Not with how things went against Cleveland’s ace-in-the-making, Justin Masterson, who would have projected as a solid piece in the Sox’ rotation had he not been traded to Cleveland in a 2009 deadline deal for Victor Martinez.

Masterson overshadowed the Boston debut of lefthander Erik Bedard in the Indians’ 7-3 victory before a Fenway Park crowd of 38,477, the largest turnout in the post-World War II era.

“Yeah, he’s good, and we see his best,’’ said Sox manager Terry Francona. “I’m sure he enjoys pitching against us. He’s really good.’’

Masterson (9-7, 2.63 ERA) went six innings to record his third victory in four starts against his former team. He allowed three runs on five hits and one walk while ringing up nine strikeouts, including four in the second inning. It was the sixth time in Indians history a pitcher had four strikeouts in an inning, with Chuck Finley being the last April 16, 2000, against Texas.

“The things he needed to work on when he was a young pitcher, getting in to lefties and everything, he can do that now,’’ Francona said. “He’s not timid throwing it in.

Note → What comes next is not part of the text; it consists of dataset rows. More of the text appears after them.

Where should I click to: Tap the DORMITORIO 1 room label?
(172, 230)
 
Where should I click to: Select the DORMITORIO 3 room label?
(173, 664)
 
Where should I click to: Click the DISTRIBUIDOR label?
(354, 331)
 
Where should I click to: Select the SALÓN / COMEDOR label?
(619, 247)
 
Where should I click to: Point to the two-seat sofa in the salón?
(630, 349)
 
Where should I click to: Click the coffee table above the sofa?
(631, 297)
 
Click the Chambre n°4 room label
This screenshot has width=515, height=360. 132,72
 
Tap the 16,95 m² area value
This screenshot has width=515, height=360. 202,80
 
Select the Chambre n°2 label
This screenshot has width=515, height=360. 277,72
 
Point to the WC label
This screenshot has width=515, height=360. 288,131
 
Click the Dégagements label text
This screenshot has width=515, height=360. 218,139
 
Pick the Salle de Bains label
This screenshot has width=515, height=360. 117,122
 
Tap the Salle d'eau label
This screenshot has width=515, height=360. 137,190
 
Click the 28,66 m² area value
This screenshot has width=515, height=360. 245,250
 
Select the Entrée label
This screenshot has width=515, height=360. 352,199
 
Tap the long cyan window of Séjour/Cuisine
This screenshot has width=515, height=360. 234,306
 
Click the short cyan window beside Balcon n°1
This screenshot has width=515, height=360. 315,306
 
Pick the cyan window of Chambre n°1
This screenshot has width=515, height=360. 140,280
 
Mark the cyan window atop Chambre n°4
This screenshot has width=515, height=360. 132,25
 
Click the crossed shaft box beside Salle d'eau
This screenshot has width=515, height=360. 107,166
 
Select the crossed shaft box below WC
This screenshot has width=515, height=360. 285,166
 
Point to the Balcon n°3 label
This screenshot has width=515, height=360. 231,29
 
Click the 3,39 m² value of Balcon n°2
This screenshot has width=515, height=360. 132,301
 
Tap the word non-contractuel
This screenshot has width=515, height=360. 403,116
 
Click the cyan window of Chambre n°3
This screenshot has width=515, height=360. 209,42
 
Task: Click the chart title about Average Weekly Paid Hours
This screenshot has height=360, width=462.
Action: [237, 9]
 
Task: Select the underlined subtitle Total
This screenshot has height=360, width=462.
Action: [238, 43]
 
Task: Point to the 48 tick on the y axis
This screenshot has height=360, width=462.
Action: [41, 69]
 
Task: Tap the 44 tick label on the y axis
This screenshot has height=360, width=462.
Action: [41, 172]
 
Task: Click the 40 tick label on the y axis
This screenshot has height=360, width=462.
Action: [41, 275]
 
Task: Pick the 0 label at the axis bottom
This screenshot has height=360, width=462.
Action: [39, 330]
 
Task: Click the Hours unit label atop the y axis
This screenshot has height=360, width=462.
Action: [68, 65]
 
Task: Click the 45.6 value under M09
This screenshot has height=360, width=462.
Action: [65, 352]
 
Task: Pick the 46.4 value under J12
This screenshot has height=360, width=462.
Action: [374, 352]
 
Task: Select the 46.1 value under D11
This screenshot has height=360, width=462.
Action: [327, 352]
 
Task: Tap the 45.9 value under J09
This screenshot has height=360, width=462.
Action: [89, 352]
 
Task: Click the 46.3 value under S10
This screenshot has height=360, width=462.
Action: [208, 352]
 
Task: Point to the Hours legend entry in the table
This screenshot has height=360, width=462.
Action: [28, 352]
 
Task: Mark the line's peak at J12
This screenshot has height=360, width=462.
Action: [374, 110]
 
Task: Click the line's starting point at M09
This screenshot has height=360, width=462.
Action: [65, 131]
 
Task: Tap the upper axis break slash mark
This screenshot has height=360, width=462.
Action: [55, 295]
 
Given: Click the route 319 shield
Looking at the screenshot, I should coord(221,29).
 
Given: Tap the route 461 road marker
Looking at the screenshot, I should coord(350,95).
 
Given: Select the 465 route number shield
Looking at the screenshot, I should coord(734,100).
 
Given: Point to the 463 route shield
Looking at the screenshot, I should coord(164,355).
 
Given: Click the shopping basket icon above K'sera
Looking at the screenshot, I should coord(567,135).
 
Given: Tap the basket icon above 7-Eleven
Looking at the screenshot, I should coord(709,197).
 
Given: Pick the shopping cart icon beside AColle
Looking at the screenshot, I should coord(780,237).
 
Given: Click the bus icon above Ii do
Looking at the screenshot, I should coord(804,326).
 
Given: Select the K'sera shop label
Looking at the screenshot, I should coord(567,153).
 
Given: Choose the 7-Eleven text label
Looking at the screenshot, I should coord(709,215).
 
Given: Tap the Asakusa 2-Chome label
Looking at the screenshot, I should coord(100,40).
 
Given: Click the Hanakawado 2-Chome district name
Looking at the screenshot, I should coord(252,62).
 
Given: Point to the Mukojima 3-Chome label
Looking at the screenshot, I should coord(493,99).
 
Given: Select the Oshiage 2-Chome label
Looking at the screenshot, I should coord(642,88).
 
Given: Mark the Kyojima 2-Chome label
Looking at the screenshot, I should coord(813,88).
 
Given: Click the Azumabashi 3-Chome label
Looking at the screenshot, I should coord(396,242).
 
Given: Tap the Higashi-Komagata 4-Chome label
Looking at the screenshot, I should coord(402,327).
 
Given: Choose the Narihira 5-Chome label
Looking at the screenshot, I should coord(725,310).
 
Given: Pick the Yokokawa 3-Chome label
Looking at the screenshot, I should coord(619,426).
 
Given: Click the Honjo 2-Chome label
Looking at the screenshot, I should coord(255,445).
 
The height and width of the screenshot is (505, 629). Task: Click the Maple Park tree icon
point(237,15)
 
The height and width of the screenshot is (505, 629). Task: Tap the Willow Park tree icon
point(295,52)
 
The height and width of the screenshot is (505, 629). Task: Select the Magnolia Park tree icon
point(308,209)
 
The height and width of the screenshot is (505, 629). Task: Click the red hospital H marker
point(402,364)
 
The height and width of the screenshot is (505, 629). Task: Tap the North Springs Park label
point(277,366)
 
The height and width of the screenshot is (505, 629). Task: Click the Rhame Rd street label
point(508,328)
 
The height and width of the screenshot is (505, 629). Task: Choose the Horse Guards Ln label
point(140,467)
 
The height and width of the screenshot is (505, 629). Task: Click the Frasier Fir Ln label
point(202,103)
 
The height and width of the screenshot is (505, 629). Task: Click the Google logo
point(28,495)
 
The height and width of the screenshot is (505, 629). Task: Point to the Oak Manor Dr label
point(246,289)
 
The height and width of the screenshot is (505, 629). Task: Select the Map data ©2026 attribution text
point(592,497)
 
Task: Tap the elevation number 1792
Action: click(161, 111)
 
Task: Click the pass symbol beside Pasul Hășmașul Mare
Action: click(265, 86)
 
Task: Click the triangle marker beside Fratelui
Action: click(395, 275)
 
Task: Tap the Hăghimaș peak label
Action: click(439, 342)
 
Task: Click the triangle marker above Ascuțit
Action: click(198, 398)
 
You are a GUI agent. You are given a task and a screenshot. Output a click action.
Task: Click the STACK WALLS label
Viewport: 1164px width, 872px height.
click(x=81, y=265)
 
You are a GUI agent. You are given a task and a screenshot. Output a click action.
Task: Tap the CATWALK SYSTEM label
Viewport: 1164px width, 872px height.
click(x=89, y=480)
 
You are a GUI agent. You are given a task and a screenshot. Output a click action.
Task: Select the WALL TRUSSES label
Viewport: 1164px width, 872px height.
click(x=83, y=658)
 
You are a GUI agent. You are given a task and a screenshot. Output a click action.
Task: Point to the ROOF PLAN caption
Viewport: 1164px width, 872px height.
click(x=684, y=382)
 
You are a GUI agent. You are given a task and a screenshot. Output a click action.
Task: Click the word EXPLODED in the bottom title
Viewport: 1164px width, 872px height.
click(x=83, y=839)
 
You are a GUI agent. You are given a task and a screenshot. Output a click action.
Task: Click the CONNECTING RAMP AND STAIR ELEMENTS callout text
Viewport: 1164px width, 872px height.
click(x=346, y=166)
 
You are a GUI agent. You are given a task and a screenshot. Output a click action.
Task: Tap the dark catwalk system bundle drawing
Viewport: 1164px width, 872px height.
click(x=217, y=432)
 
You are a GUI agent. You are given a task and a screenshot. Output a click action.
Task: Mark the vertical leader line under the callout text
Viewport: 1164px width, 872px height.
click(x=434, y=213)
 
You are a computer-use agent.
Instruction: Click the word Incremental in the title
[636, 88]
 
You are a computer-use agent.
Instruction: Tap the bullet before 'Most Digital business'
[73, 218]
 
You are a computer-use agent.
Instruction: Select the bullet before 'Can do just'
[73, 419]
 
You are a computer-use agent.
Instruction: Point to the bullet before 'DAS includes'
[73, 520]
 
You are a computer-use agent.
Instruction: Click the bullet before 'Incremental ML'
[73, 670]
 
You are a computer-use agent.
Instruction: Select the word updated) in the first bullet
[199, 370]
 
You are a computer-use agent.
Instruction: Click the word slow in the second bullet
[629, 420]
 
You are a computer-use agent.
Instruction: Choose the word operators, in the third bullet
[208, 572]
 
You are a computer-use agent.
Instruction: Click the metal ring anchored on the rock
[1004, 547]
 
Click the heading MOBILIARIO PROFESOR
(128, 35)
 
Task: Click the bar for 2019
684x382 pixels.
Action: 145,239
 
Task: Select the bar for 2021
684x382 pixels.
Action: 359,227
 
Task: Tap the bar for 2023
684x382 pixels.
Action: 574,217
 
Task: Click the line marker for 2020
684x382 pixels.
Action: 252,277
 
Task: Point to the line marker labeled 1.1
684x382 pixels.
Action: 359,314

He can elevate when he wants to. He’s impressive.’’

Bedard took a no-decision, departing after five innings and 70 pitches. He allowed three runs on seven hits, walking none while striking out five.

The Sox dropped into a first-place tie in the American League East with the Yankees, who arrive at Fenway tonight for a three-game set.

“I don’t want to sit up here and say I’m excited after a loss,’’ Francona said of Bedard’s debut. “But actually I was pretty excited about it.’’

Franklin Morales took the loss for the Sox after giving up a two-run homer to Carlos Santana (3 for 4 with a walk, three RBIs, and two runs) in the sixth.

The Indians pummeled five pitchers for 14 hits as the Sox fell to 4-6 against the Tribe this season, losing the season series against Cleveland for the first time since 2006.

Bedard’s outing had to be viewed, in effect, as his second rehab start after coming off the disabled list in Seattle, where he was idled nearly a month after spraining his left knee.

It was certainly a vast improvement over last Friday, when he lasted 1 1/3 innings for the Mariners against Tampa Bay, giving up five runs on three hits and four walks, including three in a row.

“I was a little nervous in the first,’’ Bedard said. “But I just kept my composure and kept throwing strikes.’’

Bedard retired the first three batters he faced, striking out leadoff hitter Ezequiel Carrera with a 92-mile-per-hour fastball.

The Sox gave their new lefty a 2-0 lead in the bottom of the first.

Jacoby Ellsbury, a walkoff hero the last two nights at Fenway, led off against Masterson with a sharp single to left.

After Dustin Pedroia grounded to third, Adrian Gonzalez stroked a double off the wall, scoring Ellsbury.

Masterson struck out Kevin Youkilis, but David Ortiz’s single to right scored Gonzalez to make it 2-0.

Bedard, however, was unable to hold the lead, giving up the tying runs in the top of the second. Santana singled through the hole at short, went to second on Kosuke Fukudome’s single to right, and advanced to third on Josh Reddick’s throwing error to the bag.

Santana scored on Matt LaPorta’s infield hit, making it 2-1, and Fukudome scored the tying run on Austin Kearns’s grounder to first.

Jason Donald singled to left to keep the hit parade going, but LaPorta was thrown out at the plate. Carl Crawford hit cutoff man Youkilis, who spun and fired a strike to Jason Varitek for the inning-ending out.

After Masterson retired the Sox in 1-2-3 fashion in the second, the Indians broke the tie by getting a run on three hits off Bedard in the third.

With one out and one aboard, Asdrubal Cabrera reached on a fielder’s choice that wiped out Jason Kipnis (single to center). Cabrera advanced to third on Travis Hafner’s single to right and scored on Santana’s single to right.

Bedard got off the hook after Reddick hit a solo homer with two outs in the fourth to make it 3-3.

Bedard retired the last seven batters he faced - striking out the first three of those - before turning it over Morales in the sixth.

“His pitch count was really OK,’’ Francona said. “But the five ups-and-downs was a lot more than he had in a long time.’’

Morales, who had thrown two scoreless innings with three strikeouts in Tuesday’s victory, quickly was tagged for a pair of runs on a double by Hafner and a homer by Santana to straightaway center, giving Cleveland a 5-3 lead.

After inducing Fukudome to pop to second, Morales handed the baton to Alfredo Aceves, who struck out the two batters he faced, ending the inning.

The Sox put two aboard in the sixth when Ortiz reached on a one-out walk and went to second on an error by Kipnis when he failed to turn a double play on Crawford’s ground ball to third.

Masterson, however, buckled down and got Reddick to line sharply to left and struck out Varitek for the third time in as many at-bats.

Andrew Miller got the mop-up call for the Sox, giving up runs in the seventh and ninth innings before he was replaced by Dan Wheeler.

By then, it was painfully evident the Sox were out of walkoff magic against the Indians.